Provided data Block Start
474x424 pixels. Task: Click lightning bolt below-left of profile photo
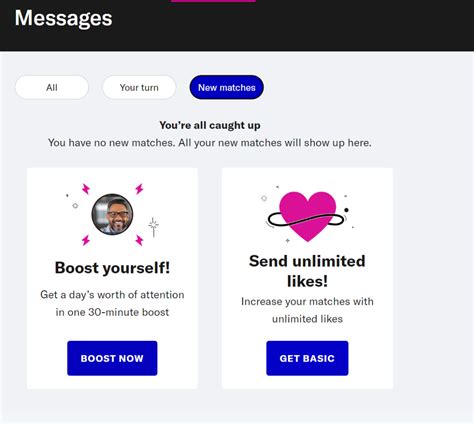(86, 240)
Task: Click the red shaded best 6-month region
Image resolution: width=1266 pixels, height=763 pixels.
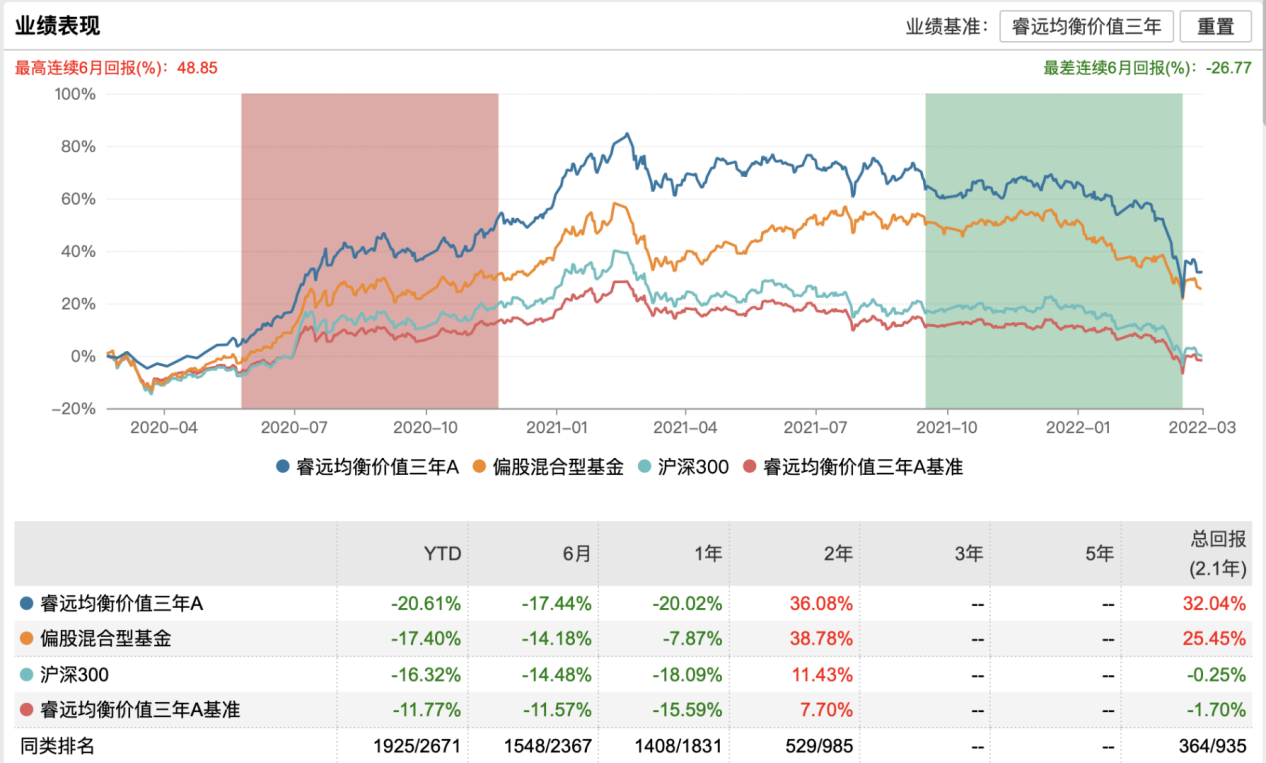Action: pos(369,250)
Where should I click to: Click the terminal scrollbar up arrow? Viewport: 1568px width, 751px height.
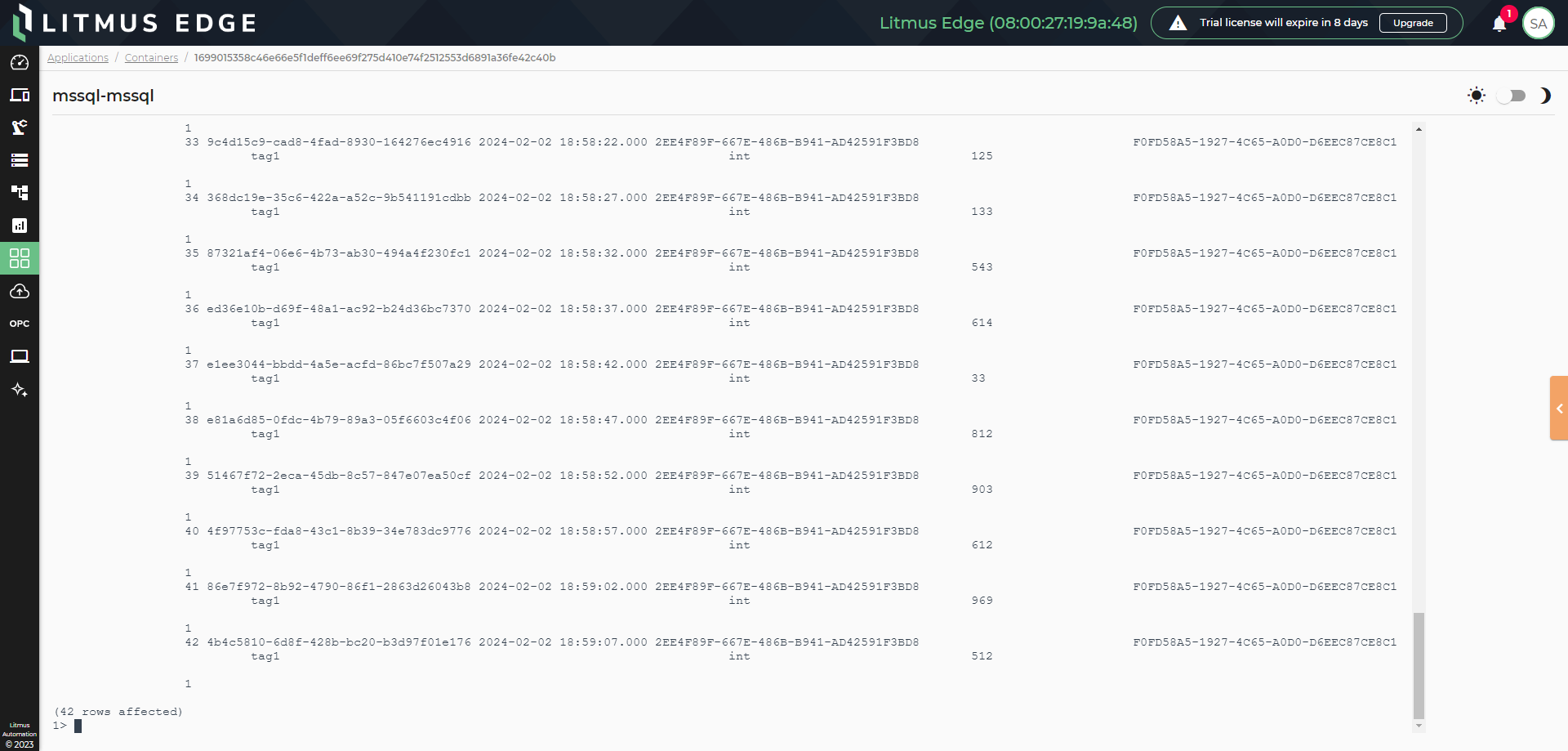pyautogui.click(x=1419, y=129)
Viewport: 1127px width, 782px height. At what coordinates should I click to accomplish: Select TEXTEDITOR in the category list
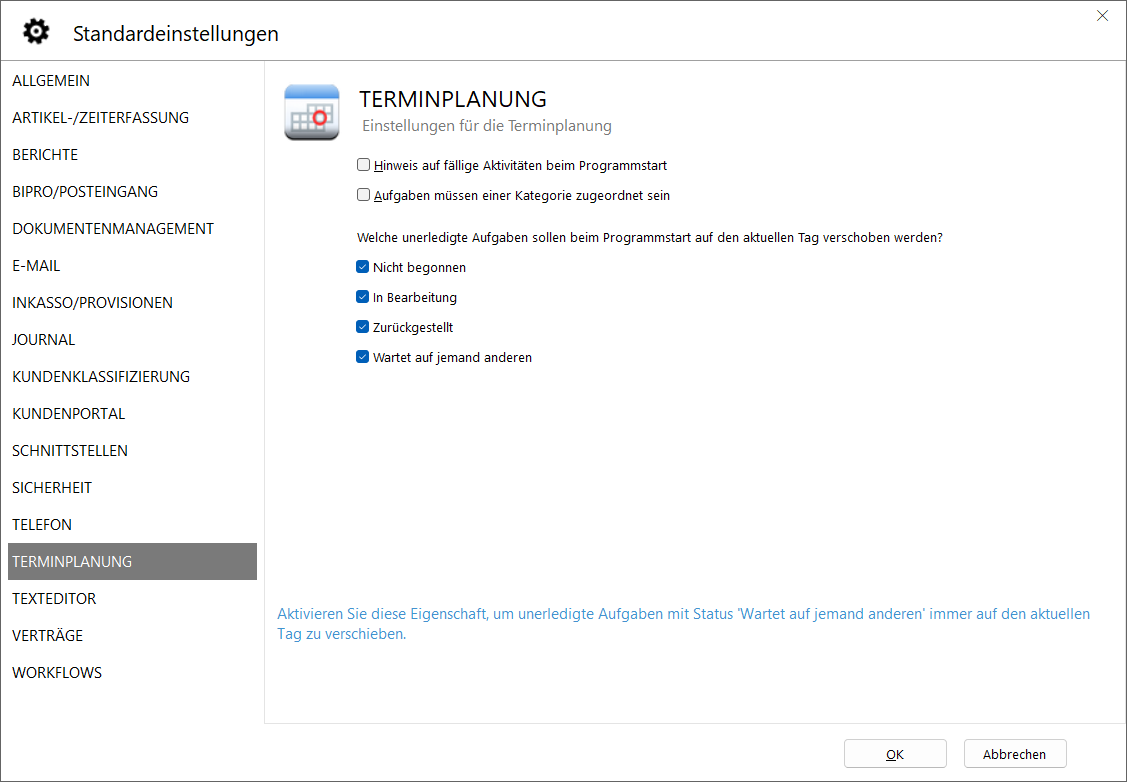(54, 599)
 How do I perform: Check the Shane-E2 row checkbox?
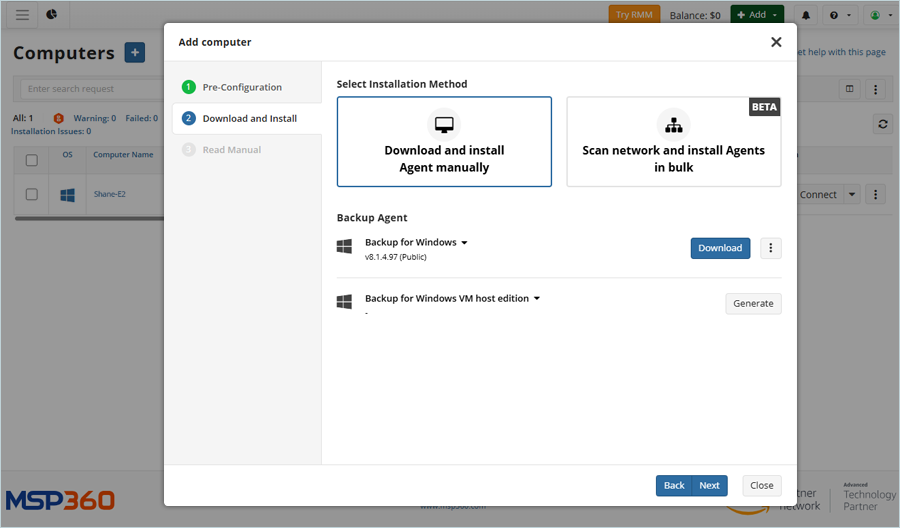(32, 194)
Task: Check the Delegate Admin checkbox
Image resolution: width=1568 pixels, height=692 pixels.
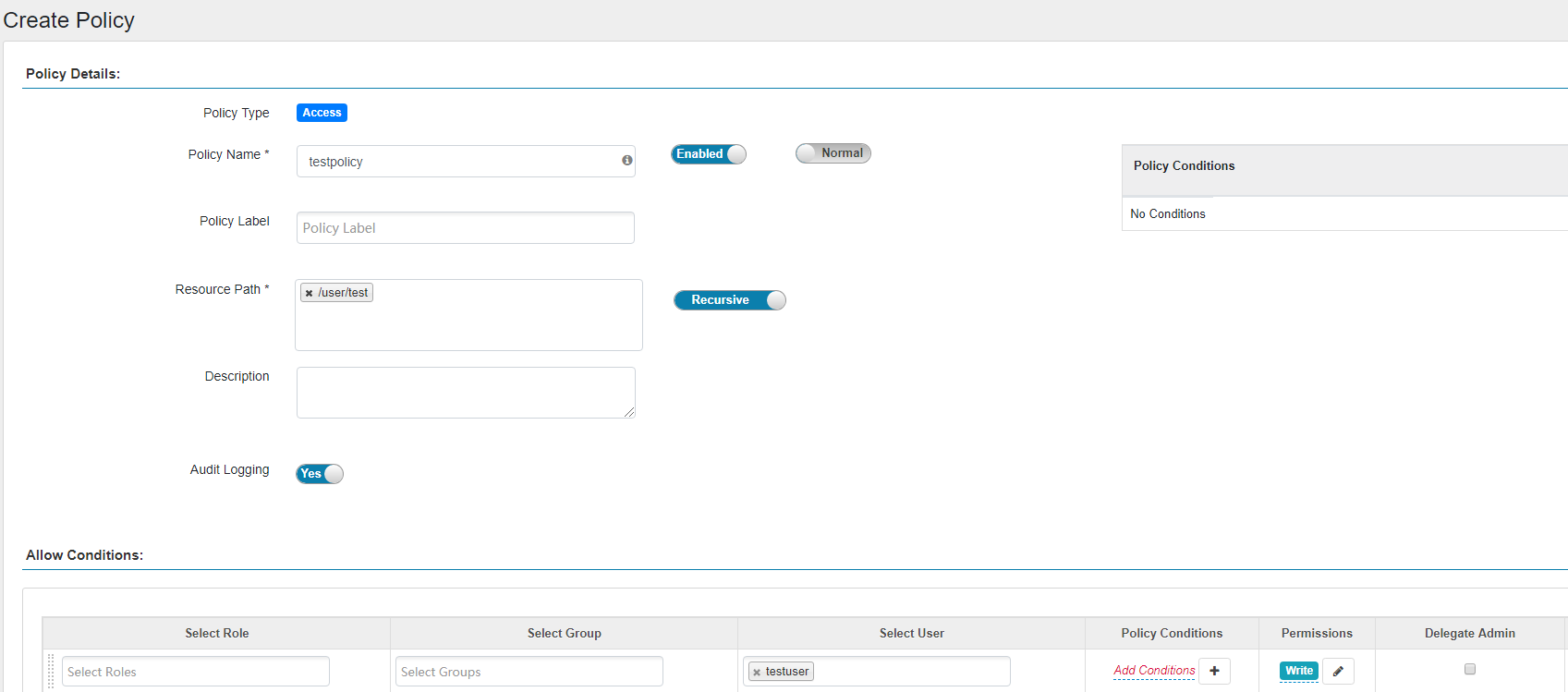Action: (x=1469, y=669)
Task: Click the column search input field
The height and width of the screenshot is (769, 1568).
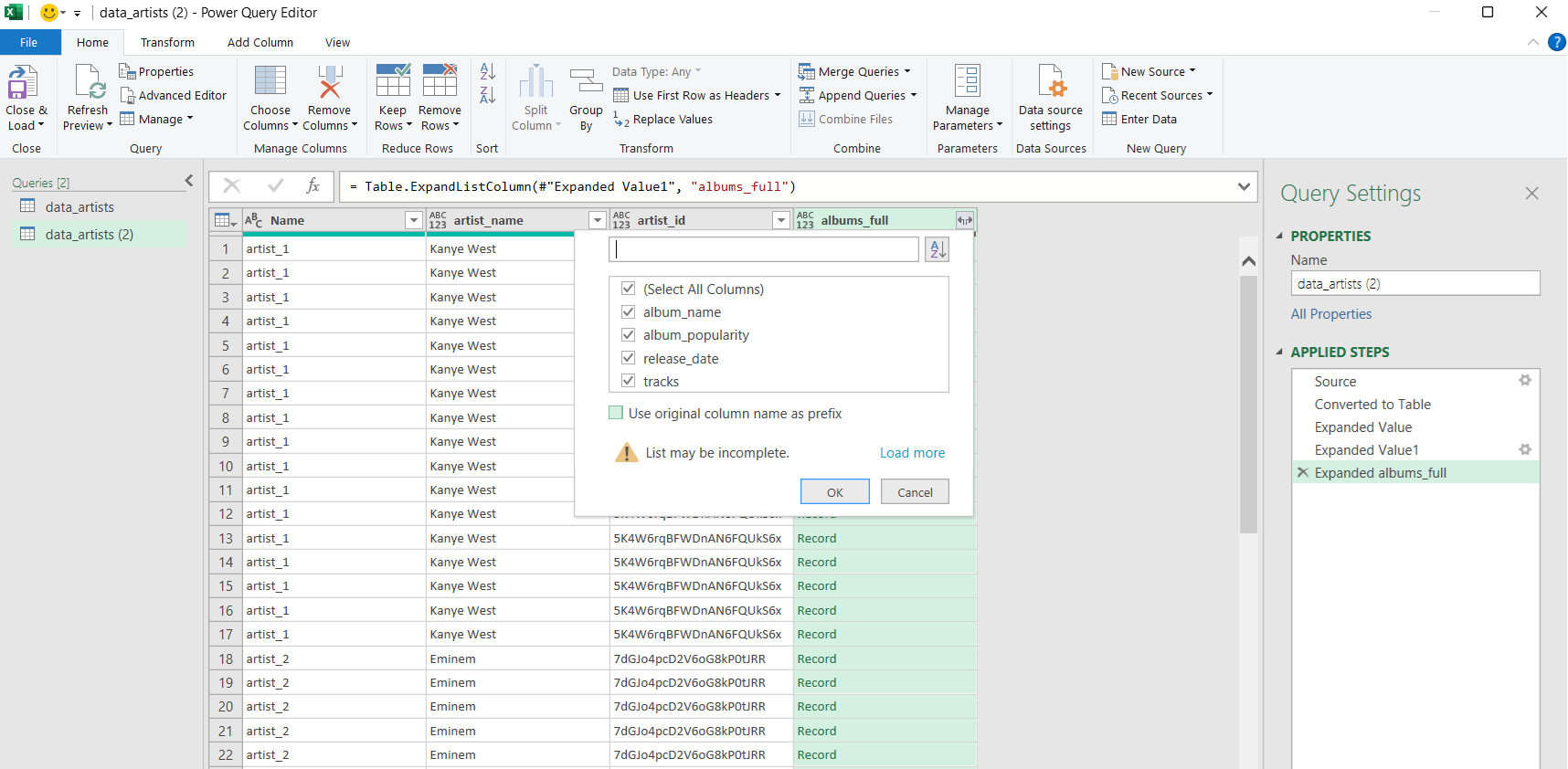Action: (764, 249)
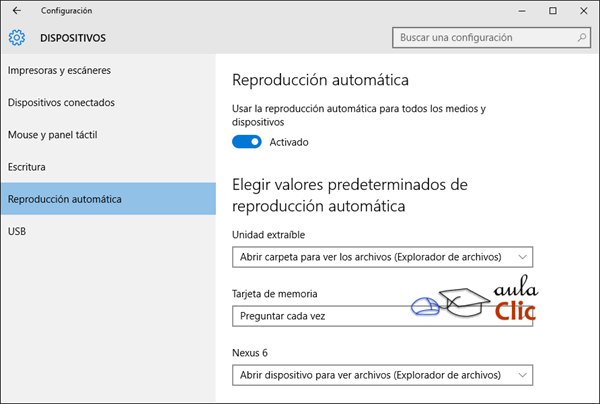Viewport: 600px width, 404px height.
Task: Click the search magnifier icon
Action: (582, 37)
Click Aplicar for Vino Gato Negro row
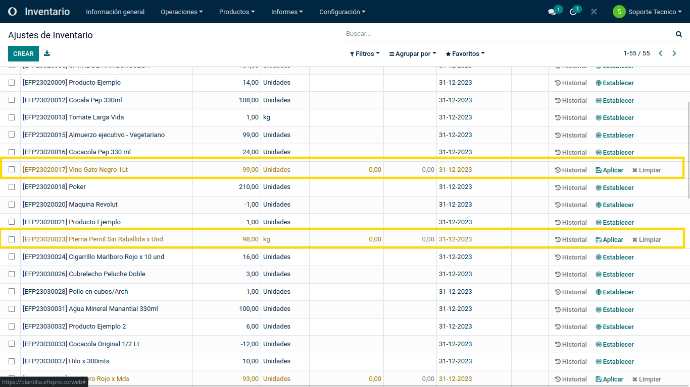This screenshot has width=690, height=387. click(609, 170)
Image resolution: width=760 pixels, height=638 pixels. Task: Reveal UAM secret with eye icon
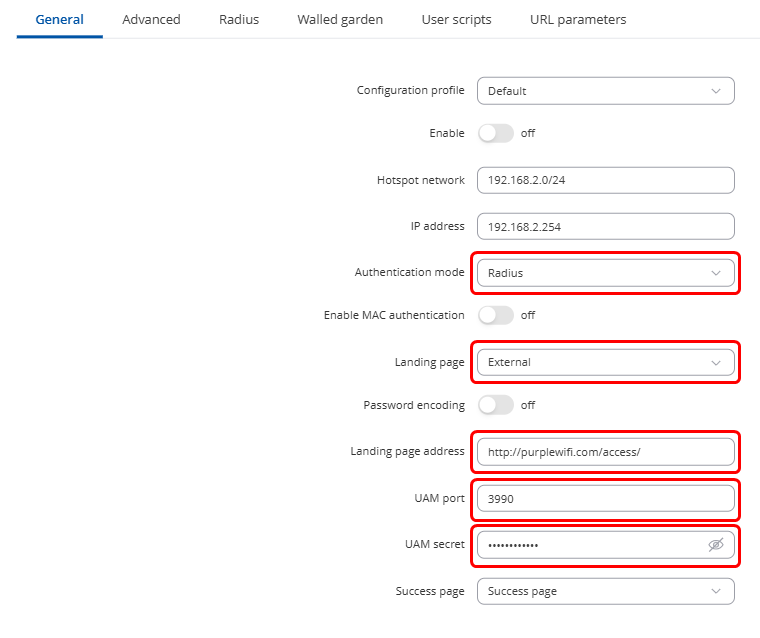tap(715, 545)
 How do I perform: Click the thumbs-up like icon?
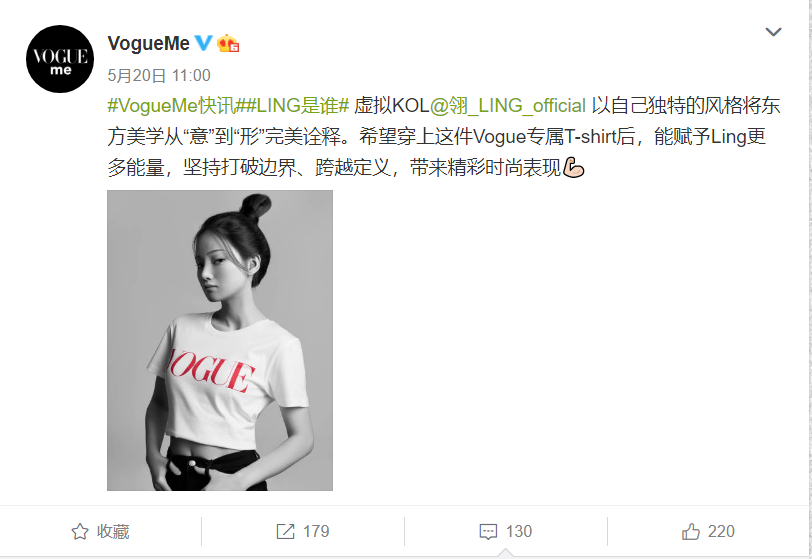pyautogui.click(x=691, y=532)
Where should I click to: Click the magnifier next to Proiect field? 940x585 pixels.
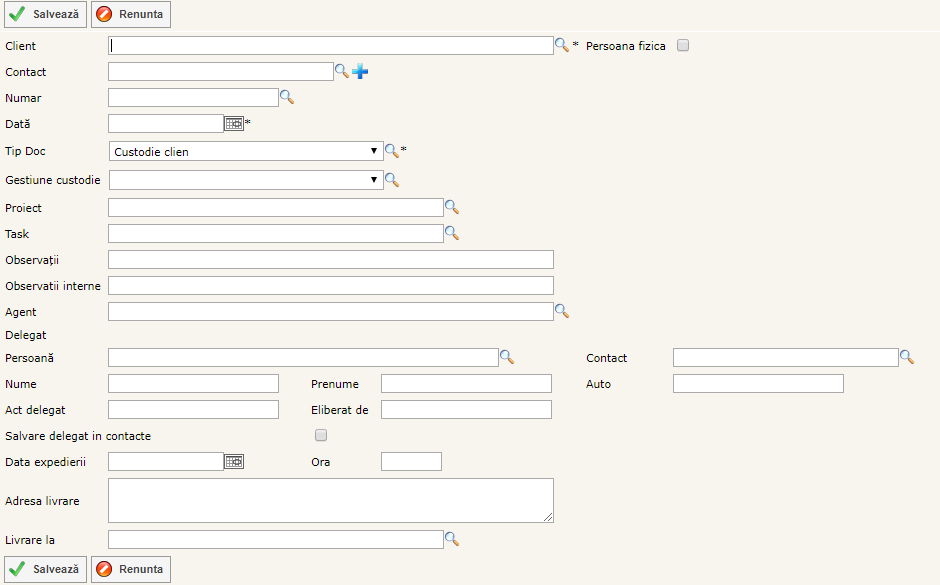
Provided data Block End
- _Goal of the exercise_: Print out the entries above word for word from the first line to the line containing "Task: Check the Delegate Admin checkbox", both included, omitting the pictures.

- _Result for this task_:
474x424 pixels. Task: Click lightning bolt below-left of profile photo
(86, 240)
Task: Click the red shaded best 6-month region
Image resolution: width=1266 pixels, height=763 pixels.
Action: pos(369,250)
Where should I click to: Click the terminal scrollbar up arrow? Viewport: 1568px width, 751px height.
pyautogui.click(x=1419, y=129)
Viewport: 1127px width, 782px height. At what coordinates should I click to accomplish: Select TEXTEDITOR in the category list
(54, 599)
 How do I perform: Check the Shane-E2 row checkbox?
(32, 194)
Task: Check the Delegate Admin checkbox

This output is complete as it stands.